O presidente do Supremo Tribunal Federal (STF), Celso de Mello, cassou ontem uma liminar dada pelo Tribunal de Justiça (TJ) de Minas Gerais que proibia a União de fazer saques nas contas bancárias do Estado, em caso de inadimplência. Uma das razões alegadas pelo ministro para cassar a decisão foi de que não pode ser usada uma Ação Direta de Inconstitucionalidade (Adin) para contestar na Justiça cláusula de contrato de refinanciamento das dívidas com a União.
A Adin foi o tipo de ação usado pelo governo mineiro para conseguir a decisão favorável no TJ por causa da moratória. Com a decisão de ontem, a União poderá promover saques nas contas de Minas Gerais.

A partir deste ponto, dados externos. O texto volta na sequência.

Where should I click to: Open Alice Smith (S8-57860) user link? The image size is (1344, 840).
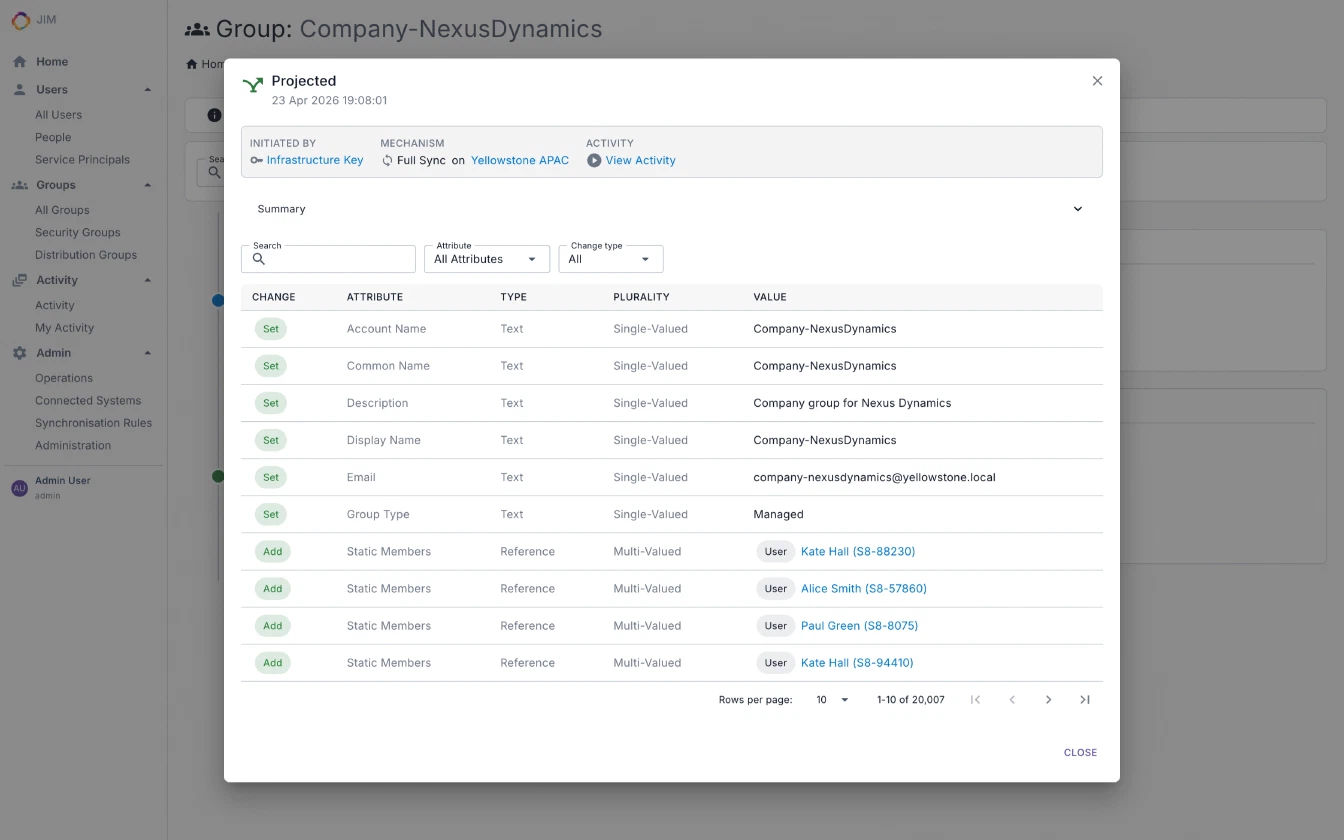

A decisão pode frustrar governadores de oposição que tentam na Justiça modificar cláusulas de contratos de refinanciamento. Além de Minas, Rio Grande do Sul e Alagoas tentam no STF mudanças no contrato. Mas esses dois Estados escolheram táticas diferentes. Eles entraram no STF com ações preparatórias para causas principais com as quais pretendem modificar o contrato.
No pedido feito ao STF, o advogado-geral da União sustentou que, por se tratar de um contrato entre a União e um Estado, as divergências devem ser discutidas no STF e não no TJ mineiro. Mas, na interpretação do governo estadual, o TJ é competente para julgar relações entre Minas Gerais e bancos.